Couldn’t even blink as she stared into his eyes, mere inches away. In daylight, they were an intense dark blue, but it was the intelligence she knew resided behind them that had her mentally reeling.

That, and the fact she’d stopped breathing. She couldn’t get her lungs to work. Not with the hard length of him against the front of her.

Had he seen? Did he know?

“Yes, I saw which house you left. Yes, I know whose house it is. Yes, I remember what goes on in there.” His gaze had grown so sharp it was a wonder she wasn’t bleeding. “Are you going to tell me what you were doing in the most notorious fishermen’s brothel in Fowey?”

Damn! She realized her hands were lying boneless against his chest. She pushed back, dragged in a breath as he let her go and she stepped back.

Having air between them was a very good thing. Her lungs expanded; her head steadied. Grabbing up her skirt, she stepped past him. “No.”

He exhaled through his teeth. “Penny.” He reached out and manacled her wrist.

She halted and looked down at his long tanned fingers wrapped about her slender bones. “Don’t.”

He sighed again and let her go. She started walking, then recalled the Essingtons and walked faster.

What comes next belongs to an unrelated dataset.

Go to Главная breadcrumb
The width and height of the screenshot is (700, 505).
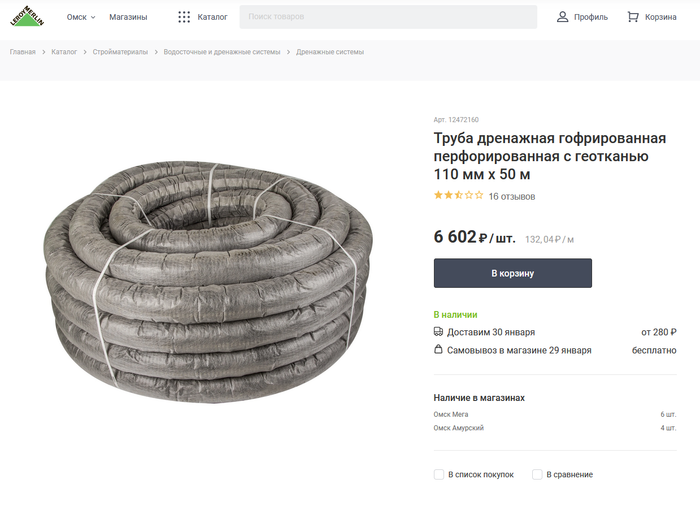click(x=23, y=52)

He kept pace easily.

“What could you possibly want from Mother Gibbs?”

She glanced briefly at him. “Information.”

A good enough answer to appease him, for all of six strides. “What did you learn?”

“Nothing yet.”

Another few steps. “How on earth did you—Lady Penelope Selborne of Wallingham Hall—make Mother Gibbs’s acquaintance?”

She debated asking him how he—now Earl of Lostwithiel—knew of Mother Gibbs, but his response might be more than she wanted to know. “I met her through Granville.”

He stopped. “What?”

“No—I don’t mean he introduced me.” She kept walking; in two strides he was again by her side.

“You’re not, I sincerely hope, going to tell me that Granville was so mullet-brained he frequented her establishment?”